Pharmakonzerne für Transparenz
Kann es sein, dass einzelne Ärzte ein bestimmtes Medikament verschreiben, weil ihnen der Pharmakonzern einen Vortrag oder eine Fortbildung bezahlt hat? Um solche Verdächtigungen aus der Welt zu schaffen, legen die europäischen Pharmakonzerne heute ihre Zahlungen an Ärzte offen. In Österreich werden die Namen der Ärzte nur veröffentlicht, wenn diese damit einverstanden sind. Mit einer Ausnahme: Der britische Glaxo-Konzern hat alle Ärzte zur Veröffentlichung verpflichtet.
8. April 2017, 21:58

dpa/Frank May
Morgenjournal, 30.6.2016
"Nichts zu verstecken"
Der Anti-Korruptionsverein Transparency sieht GlaxoSmithKline als Vorreiter. Und auch Patientenanwalt Gerald Bachinger ist voll des Lobs. Der Glaxo-Konzern hat schon zeitgerecht im Internet veröffentlicht, dass er im Vorjahr 1,1 Millionen Euro an Spitäler, medizinische Vereine und Ärzte in Österreich gezahlt hat. Für Ärzte-Vortragshonorare und Kongressteilnahmen samt Hotelaufenthalt und Reisespesen wurden rund 180.000 Euro gezahlt. Praktisch alle, die profitiert haben, nämlich 117 Ärzte werden namentlich genannt.
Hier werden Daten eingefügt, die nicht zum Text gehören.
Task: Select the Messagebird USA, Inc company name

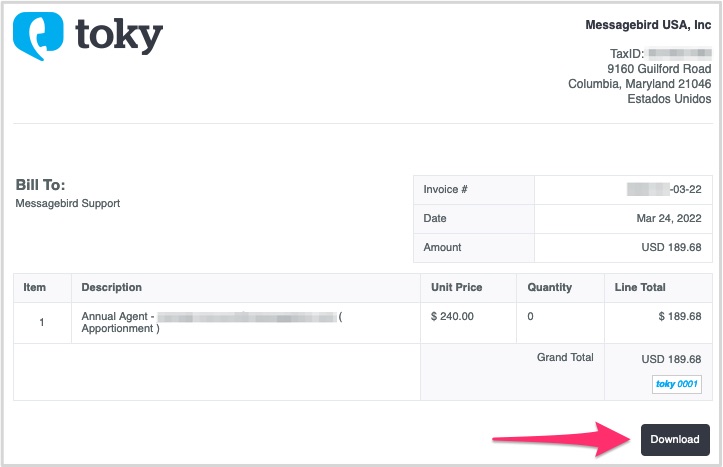Action: pyautogui.click(x=647, y=25)
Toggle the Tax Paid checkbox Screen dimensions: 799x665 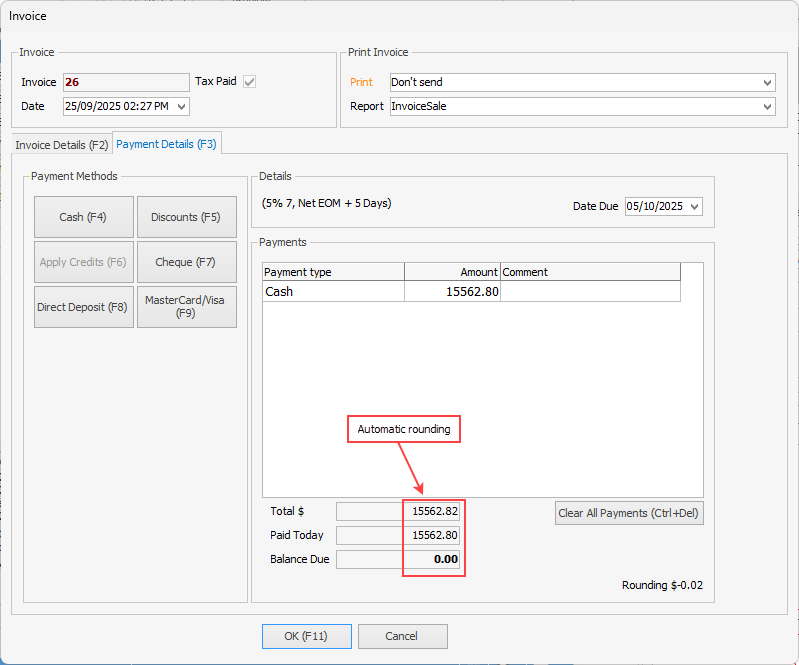click(250, 82)
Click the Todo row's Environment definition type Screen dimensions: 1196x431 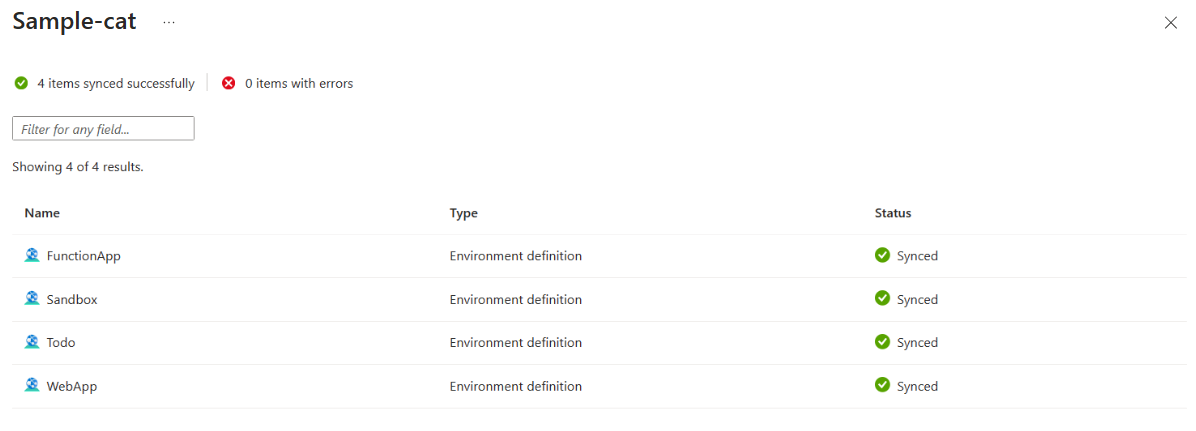[515, 342]
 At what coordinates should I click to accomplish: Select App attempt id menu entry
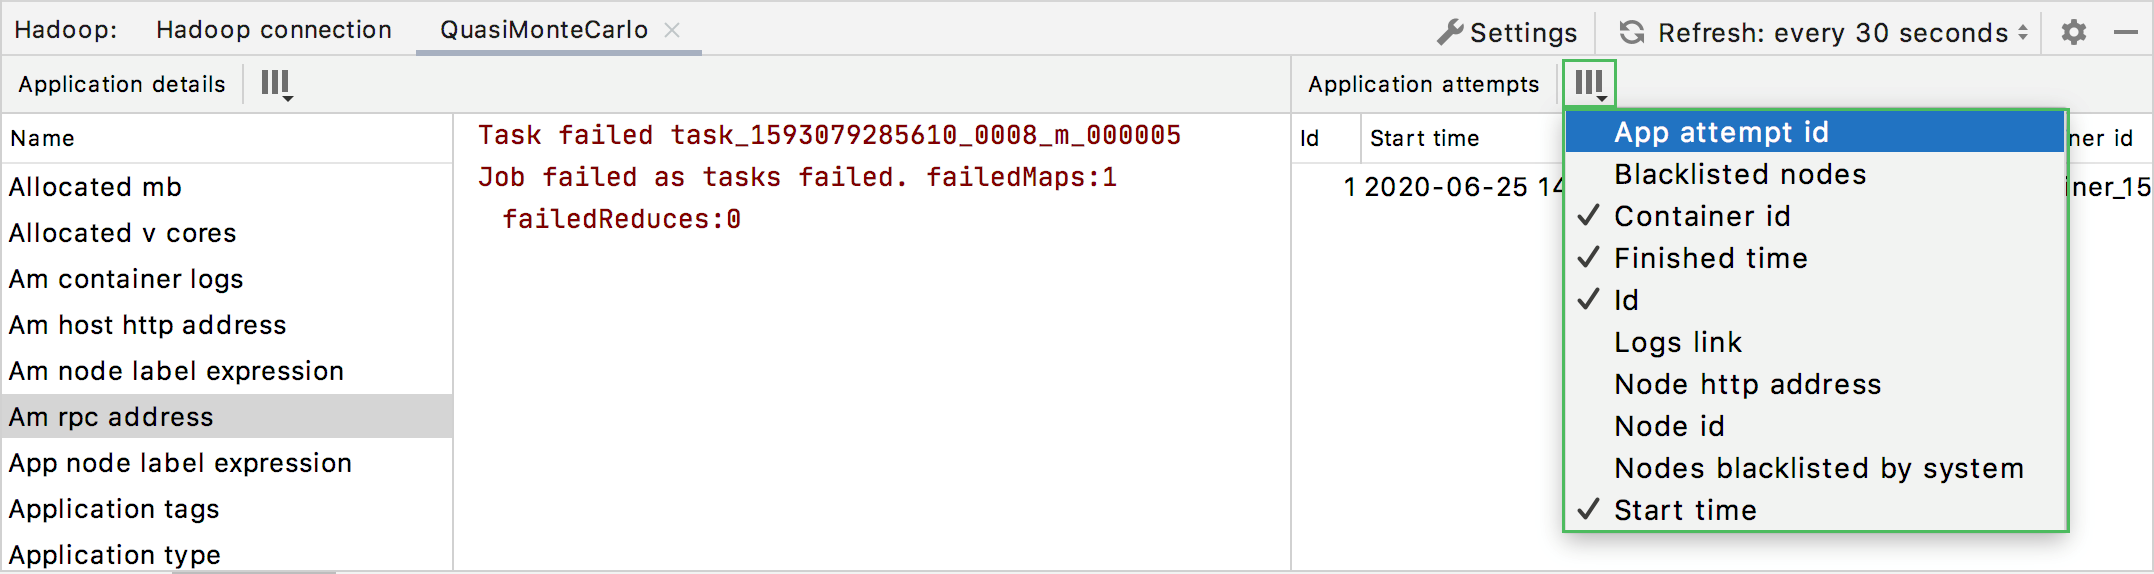click(x=1720, y=132)
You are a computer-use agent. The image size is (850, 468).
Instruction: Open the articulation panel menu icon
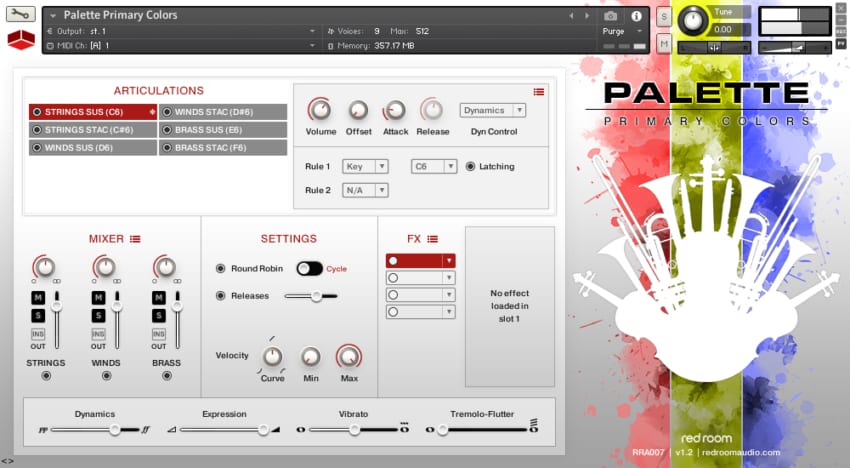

Das Argument von Glaxo-Direktor Ronald Pichler: "Indem man hier eine Offenlegung macht, zeigt man, dass nichts zu verstecken ist."
Und während die anderen Pharmakonzerne wegen der strengen Datenschutzgesetze in Österreich nur die Namen jener Ärzte veröffentlichen, die dem freiwillig zustimmen, geht Glaxo einen von vornherein anderen Weg: "Wenn es keine Einverständniserklärung gibt zur Veröffentlichung, dann gibt es auch keinen Vertrag mit diesem Arzt."
Keine Vortragshonorare mehr
Einer der zugestimmt hat und die im Vorjahr höchste Summe von Glaxo erhalten hat, nämlich 17.000 Euro, ist der Wiener Urologie-Primar und Prostata-Experte Stephan Madersbacher. 8.000 Euro für Reisen plus 9.000 brutto als Vortragshonorar sind kein Grund, sich zu schämen, meint er: "Die Vortragshonorare basieren auf drei Vorträgen in Bogota, in St. Petersburg und Sofia. Ich bin in meinem Spezialgebiet einer der weltweit führenden Experten. Für jeden Vortrag muss ich mehrere Tage Urlaub nehmen, für den Flug hin- und her und dafür bekommt man ein bestimmtes Honorar. 55 Prozent betragen die Steuern, damit bleiben mir 4.000 Euro übrig."
In Kolumbien habe er - bezahlt von Glaxo - vor rund 100 Ärzten vorgetragen, erzählt Madersbacher: "Dann ist dort natürlich ein Stand der Firma, wo sie ihr Produkt vorstellen aber es kann durchaus sein, dass ich in meinem Vortrag das Produkt gar nicht erwähne, weil mich ganz was anderes interessiert."
Der Glaxo-Konzern, der in der Vergangenheit international mit großen Korruptionsaffären zu kämpfen hatte, geht ab heuer noch einen Schritt weiter. Es gibt keine Vortragshonorare mehr für Ärzte, die über Glaxo-Produkte referieren, sagt Direktor Pichler: "weil möglicherweise die Wahrnehmung entstehen könnte, dass das Verschreibungsverhalten einzelner Ärzte durch eine solche Honorarzahlung beeinflusst werden kann."
Primar Madersbacher aber findet, unabhängige Experten wie er referieren glaubwürdiger als eigens von Glaxo angestellte Ärzte, die nun diese Vorträge übernehmen würden. Außerdem fürchtet der Primar, dass die österreichischen Ärzte künftig weniger Fortbildungskongresse besuchen werden, wenn die Pharmabranche die Finanzierung zurückfährt und der Staat auch kein Geld für Ärztefortbildung zur Verfügung stellt.